Обязательные задания ::
A – Как называется статья В. Розанова, из которой в тексте приводится цитата?
B – Выведите без изменений отрывок текста от слов «Сейчас у нас» до слов «прошлое тысячелетняя Россия.» включительно.

Сейчас у нас Министерство образования, сохранившее свою вывеску еще с советских времен. Как бы не скрывающее своей цели преобразовать, перестроить, переоснастить поступающие в его распоряжение души на принятую стандартную колодку. При коммунизме это была идеологическая колодка, и привела она к такому уродливому явлению, как «образованщина», которое в конце концов и привело прежнюю государственную систему к трагическим последствиям. Теперь эта колодка рыночная. При коммунизме почва не отвергалась окончательно, хотя использовался только верхний ее слой; теперь и почва, традиция, вековое народное бытие подвергаются тотальной и безжалостной обработке, чтобы не повторить ошибок коммунизма, когда из них чудом принялась прорастать, казалось бы, окончательно вбитая в прошлое тысячелетняя Россия.
В этом и суть навязанных нам реформ: выдернуть, как морковку, современную Россию из России глубинной, придать ей товарный вид и поставить за прилавок.
Пушкин сказал о Петре:
«Не презирал страны родной –
Он знал ее предназначенье».
«В самом деле, — писал В.Розанов в статье «Представление о России в годы учебной реформы» (учебная реформа того времени и дала Розанову толчок поразмышлять шире о путях российских реформ. – В.Р.), в самом деле, успех реформы Петра Великого – в том, что «препобедила всякую тьму», заложен был не только в силе, которую дало ему его положение, и не в одной его огромной решимости, но и в этом особенном его отношении к преобразуемой стране, на которое указал поэт... Петр не исчужа пришел к нам, он встал к России не в положение инородной силы... «А о Петре ведайте, что жизнь ему недорога; жила бы и цвела Россия» — так в памятных словах перед Полтавой он определил себя, указал служебное, покорливое, второстепенное свое значение около России. Из этого взгляда на себя вытекла простота его приемов. Он боролся с Россией, но... на русской же почве; с нравами, но русским же нравом; с обычаем, но не покидая русской своеобычности; и, наконец, он сам, он весь в лице своем, движениях, манере был новый русский быт, и только более свежий и, главное, более правдивый, чем тот окаменевший в своей условности и формализме прежний быт... Россия старая, Россия предания оказалась бессильной против него, потому что он не хотел и не требовал от нее ничего, кроме правды в ней же самой, в ее же вере, в ее притязаниях...»

Исходные данные ::
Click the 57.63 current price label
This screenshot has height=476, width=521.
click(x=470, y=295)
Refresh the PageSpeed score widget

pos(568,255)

Ответы по порядку ::
A – «Представление о России в годы учебной реформы».

B –
Сейчас у нас Министерство образования, сохранившее свою вывеску еще с советских времен. Как бы не скрывающее своей цели преобразовать, перестроить, переоснастить поступающие в его распоряжение души на принятую стандартную колодку. При коммунизме это была идеологическая колодка, и привела она к такому уродливому явлению, как «образованщина», которое в конце концов и привело прежнюю государственную систему к трагическим последствиям. Теперь эта колодка рыночная. При коммунизме почва не отвергалась окончательно, хотя использовался только верхний ее слой; теперь и почва, традиция, вековое народное бытие подвергаются тотальной и безжалостной обработке, чтобы не повторить ошибок коммунизма, когда из них чудом принялась прорастать, казалось бы, окончательно вбитая в прошлое тысячелетняя Россия.